There are those who criticized the Arabs’ willingness to live under the dominion of people who had expelled most of their nation, but today we realize that the people who said “despite everything, this is our homeland and we won’t leave, even at the cost of discrimination and oppression” were right.

The 160,000 Palestinians who remained are now 2 million, who can continue and cry out in the words of the poet Tawfiq Zayyad against the racists of years past: “We’ll remain here, like a wall on your chests, we’ll stick in your throats like a piece of cactus.”

Wailing and moaning won’t help when it comes to the future of a community under threat. After all, Benjamin Netanyahu sheds no tears over friends and relatives who’ve traveled a long way with him; don’t expect him to be ruffled by an Arab resigning from the Knesset. His son Yair will only laugh. And what about Defense Minister Avigdor Lieberman, who has promised to chop the heads off Arabs who stand in his way? What’s he going to do, put up a mourners’ tent and tear out his hair?

People don’t usually choose their fate, fate chooses them. Now is the time, Zouheir Bahloul, to retract your resignation. Two challenges await you. The first is to remain one of the 55 MKs opposing this law in the 120-seat Knesset.
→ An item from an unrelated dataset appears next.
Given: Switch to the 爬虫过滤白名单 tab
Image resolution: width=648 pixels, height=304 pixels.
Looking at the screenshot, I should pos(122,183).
This is a considerable force, including Zionists and even dyed-in-the-wool rightists. The second challenge is to serve as that piece of cactus in the throats of your right-wing colleagues in Zionist Union.

I’m sorry to say this, dear Bahloul, but if you resign you’ll stain your record. Precisely in these difficult times you must continue the tradition of your people’s 70-year struggle. Keep being a wall on the chests of the racists and a fresh breeze stroking the faces of Jews and Arabs fighting the insatiable evil of the right.